» AIM OF THE EXERCISE
Rewrite the listing from the line with "Choose the Vegan category icon" through the end of the listing, changing "Vegan" to "Vegetarian" and keeping everything else the same. Leave out the pictures.
[Start]
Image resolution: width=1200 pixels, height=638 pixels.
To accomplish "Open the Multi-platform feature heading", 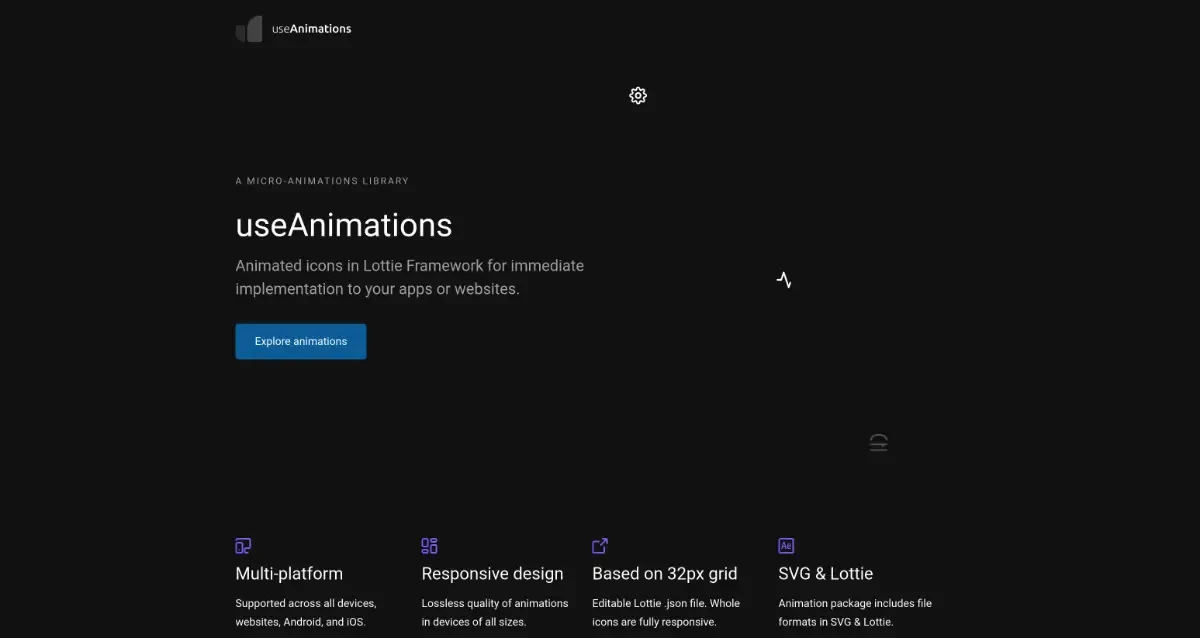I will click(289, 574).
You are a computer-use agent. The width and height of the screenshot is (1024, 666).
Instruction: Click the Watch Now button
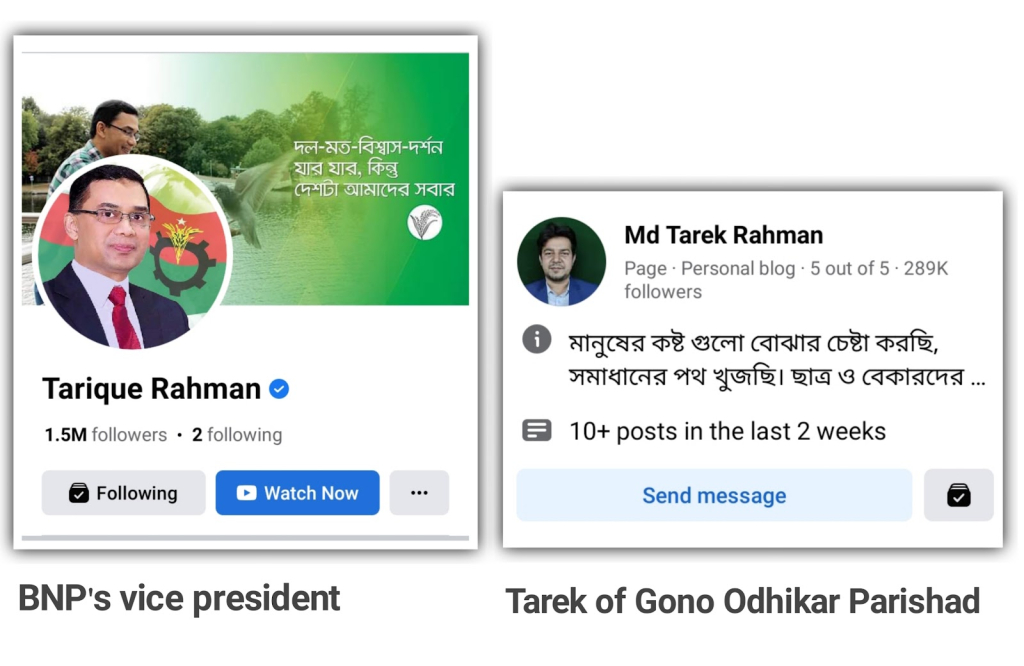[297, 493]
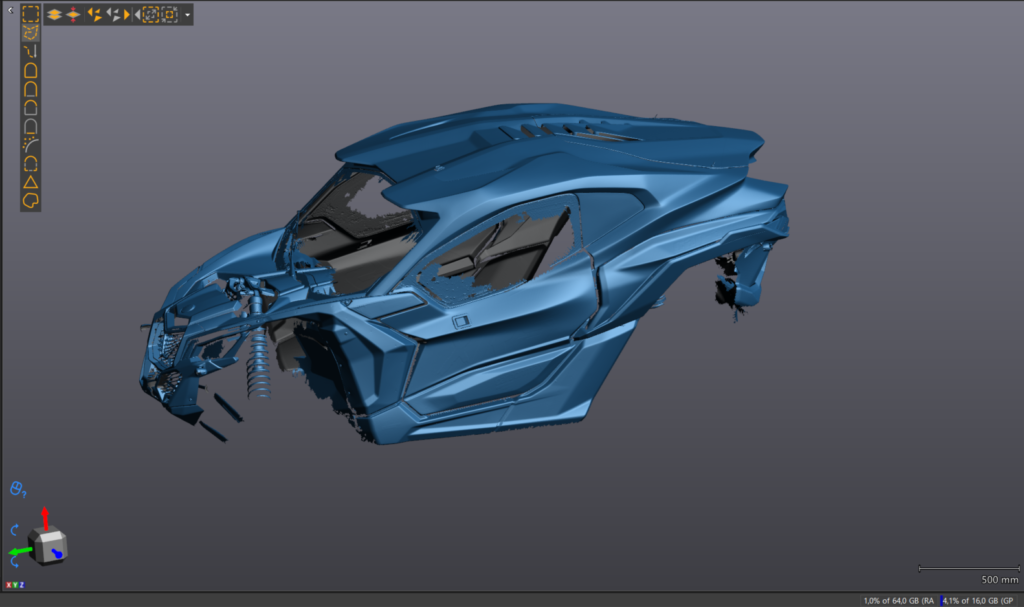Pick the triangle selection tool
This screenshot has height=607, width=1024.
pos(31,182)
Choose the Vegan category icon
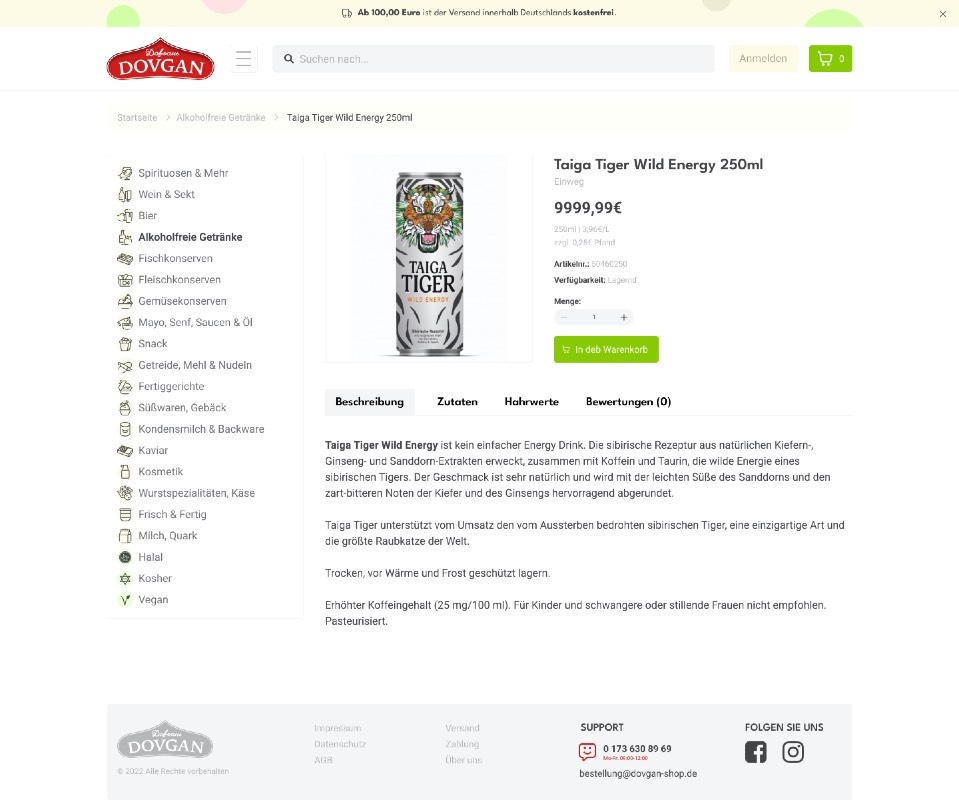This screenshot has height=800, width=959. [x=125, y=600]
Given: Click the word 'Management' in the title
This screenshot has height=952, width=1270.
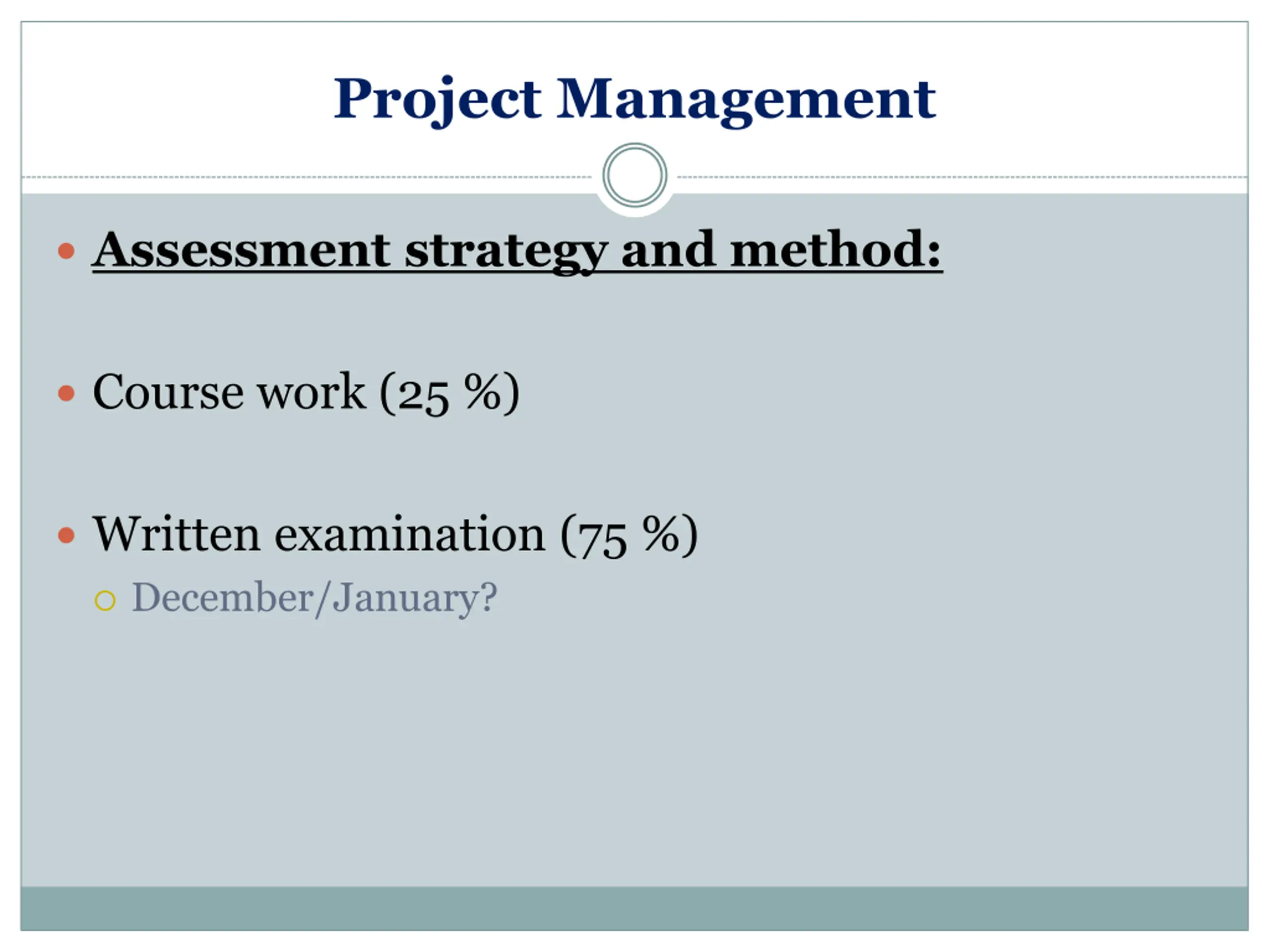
[End]
» ANSWER TO THIS PROBLEM
Choose the Vegetarian category icon
This screenshot has height=800, width=959. [x=125, y=600]
Given: Click the word 'Management' in the title
This screenshot has height=952, width=1270.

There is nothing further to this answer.